The report, by Prof Jennie Connor and Robyn Kydd from the university's department of preventive and social medicine in Dunedin, called ''Alcohol-attributable burden of disease and injury in New Zealand: 2004 and 2007'', found alcohol was the cause of about 800 deaths a year in people under 80.
''This study demonstrates that alcohol consumption is one of the most important risk factors for avoidable mortality and disease in early and middle adulthood, and contributes substantially to loss of good health across the life course,'' Prof Connor said.
The leading cause of alcohol-related deaths overall was injuries (43%), followed by cancer (30.3%), which included breast and bowel cancer.
Split into more specific categories, the leading cause of alcohol deaths for men was road traffic injuries (19.6%), and for women, breast cancer (26.9%).
The report highlighted alcohol's toxic and carcinogenic properties, which many people were not aware of. A message women could take from the report was that reducing alcohol consumption was one of the few known ways to lower the risks of getting breast cancer.
''Every additional drink per day increases your risk by 10%. It's pretty easy to remember, and it's quite a substantial reduction if you reduce your drinking by a drink a day,'' Prof Connor said.
On an individual level, people should cut down on their alcohol consumption, but in the end the Government needed to step in with more regulation.

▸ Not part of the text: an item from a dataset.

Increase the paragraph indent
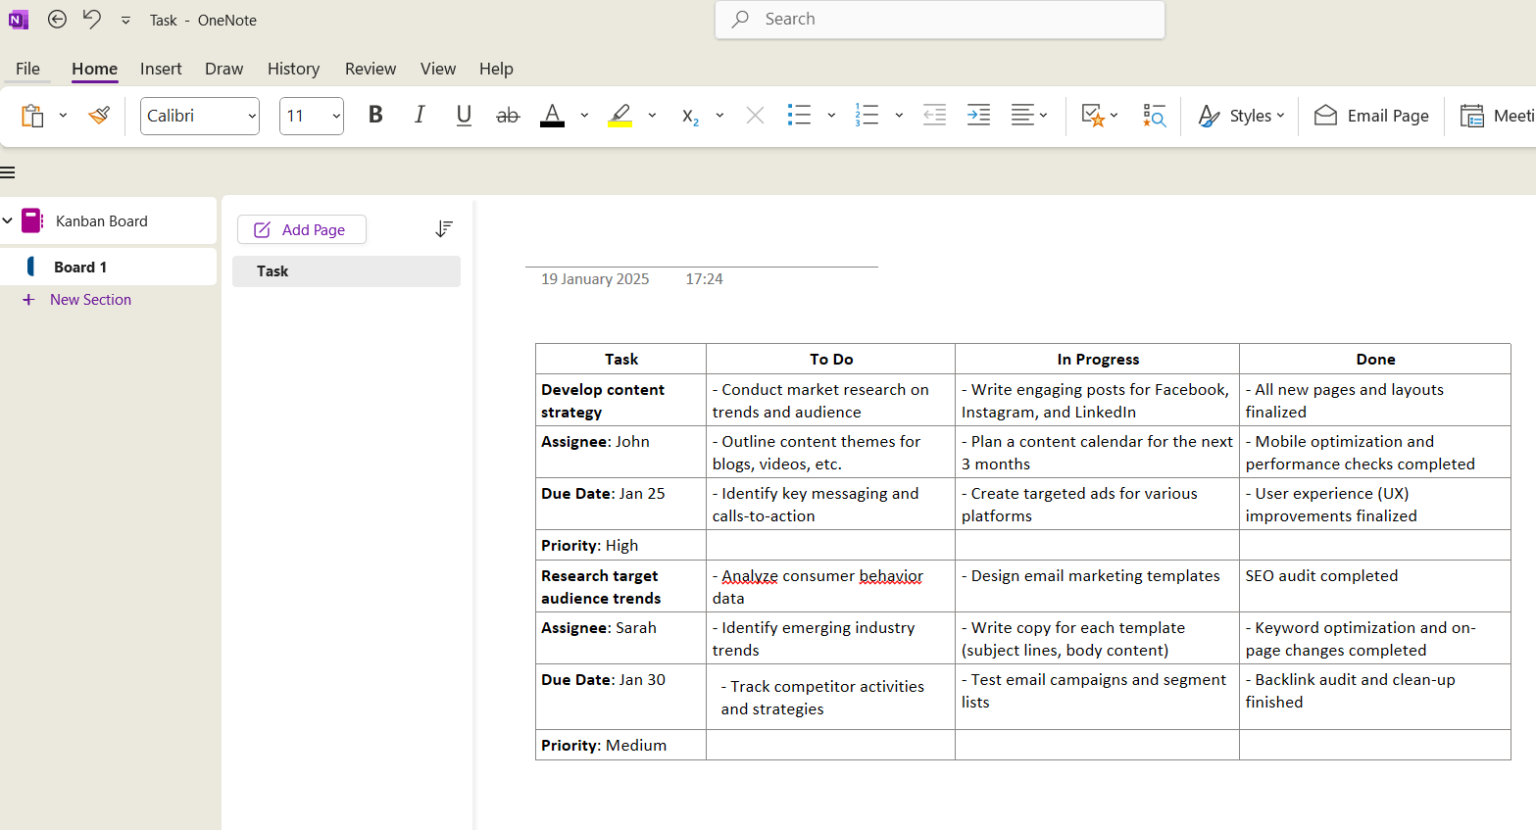pos(978,115)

''You could try and convince people to do that, one person at a time, but that's not going to work. We need to change the way that alcohol is regulated so that consumption goes down.
''All of this is preventable, and without saying nobody should ever drink alcohol again, we can choose how much we want to reduce it.''
Regulation could include increasing the price of alcohol and lowering the drink-driving level.
The report also found that alcohol-related harm was worse among men than women, with the number of alcohol-related deaths for men (537) double the number of deaths among women (265) in 2007. The alcohol death rate for Maori was two and a-half times that of non-Maori.
''In addition to the wide range of physical health conditions included in this study, we need to remember that there are many effects of heavy drinking on communities that are not able to be reflected in studies such as this,'' Prof Connor said.
The report, commissioned by the Alcohol Advisory Council and made with the help of a World Health Organisation group in Toronto, was published yesterday by the Health Promotion Agency.